I don't believe they are 'massively impacted' by SES or any of those other things, inasmuch as I think most of the variability in scores is indeed attributable to the academic aptitude of the test taker.
Well, "massive" is vague enough.
You don't think a 16 percentile difference between first and 3rd attempt counts as "massive", that what you're trying to say?
What per cent of the total variability in SAT scores do you think is actually attributable to academic aptitude? 10% 50% 90%?
The way it has been discussed by some, they seem to have no problem uttering obvious falsehoods such as 'SAT score measures SES status', which it does not.
I noticed you didn't use real quotes. Did anyone actually say that?

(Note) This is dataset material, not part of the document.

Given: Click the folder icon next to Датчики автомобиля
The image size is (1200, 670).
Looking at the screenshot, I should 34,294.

Also, your question is too broad to be meaningful. Particularly with any psychological or aptitude test, how much a measure captures X and X alone is completely context dependent. My prior link to the research on Raven's Matrices, often considered one of the most "pure" measures of IQ, illustrates this. If two people being compared both have zero experience with that test then a much larger % of the difference in their scores is a result of general "aptitude" differences, although interest and motivation to take that test in the given testing conditions are still factors. But if one person has taken it twice already, they may score 1/4 standard deviation higher (which is pretty sizable) which could be the exact opposite of the actual difference in the general abilities the test is supposed to measure. IOW, a person who is 1/4 standard deviation higher then another person in the true general aptitudes Raven's is intended to measure will score 1/4 SD lower if that other person has experience taking the Ravens. So, in that comparison 0% of the variance in those people's scores reflect true variance in aptitude. In fact, it's analogous to negative 100%, if such a thing were possible, which it does kinda operate as a negate when added into the computation of total variance explained in a larger population.

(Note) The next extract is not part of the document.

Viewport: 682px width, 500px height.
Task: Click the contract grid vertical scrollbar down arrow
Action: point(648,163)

So, the answer to your question is that it changes with changing degrees of contextual factors that vary both across time and between sub populations, and is not constant across the full range of scores. That last point is important, b/c most practice/training designed to improve scores on some test wind up having a "rich get richer" effect, which is a standard term referring to those who already have higher scores are the one's most helped by that practice and training. This is usually b/c people whose current skill level is low (either for innate or prior development reasons) lack the neccessary general skill to gain test-specific skills from the opportunities that practice and training afford. So, paying for extra training or test attempts doesn't account for that much of the difference between those at the 30th vs. 40th percentiles. The fact that most of them are lower SES and can't afford such opportunities anyway makes that even more true. But those test takers don't wind up applying to college anyway, so they aren't central to the issue.
In contrast, for people whose true aptitude is already in the top 30th percentile, those who comprise the vast majority of college applicants, training/practice opportunities can make a big difference, boosting them from the 75th vs. 91st percentile scores, which would be the deciding difference at most schools. So, let's say that across the total variance in all SAT scores, just 15% is due to SES related factors tied to paying for test-specific opportunities like tutors, courses, more tests, etc.. And suppose that 2/3 of that 15% was concentrated in the top 30th percentiles of test takers (due to "rich get richer" effects). That means the 1/3 of the variance is due to these testing-specific SES factors, among those students for whom it matters b/c they are applying to college. It means that a sizable % of the time using SAT scores will favor the wrong student.
Now, other than that coaching and testing has large effect sizes on scores, we don't know the exact % of total variance it accounts for. But my point is to illustrate why your question isn't meaningful, b/c even if the total variance it accounts for is rather low, the % it accounts for is likely much higher in the high end of the distribution where all the stakes are.
Finally (I know, right), I kept talking about "test-specific SES factors" to distinguish from the huge influence we know SES has on the development of real academic aptitude via determining the quality of teachers, classroom materials, computers at school and home, reduced external stressors, not having to work in high school, etc.. All of those impact the very academic skills that do determine college success. It's a problem, but not a problem to be fixed at college admissions b/c it's too late by then. My arguments about SAT and ACT are not about those SES influences, but about the influence of wealth on paying for opportunities directly about boosting admission tests scores.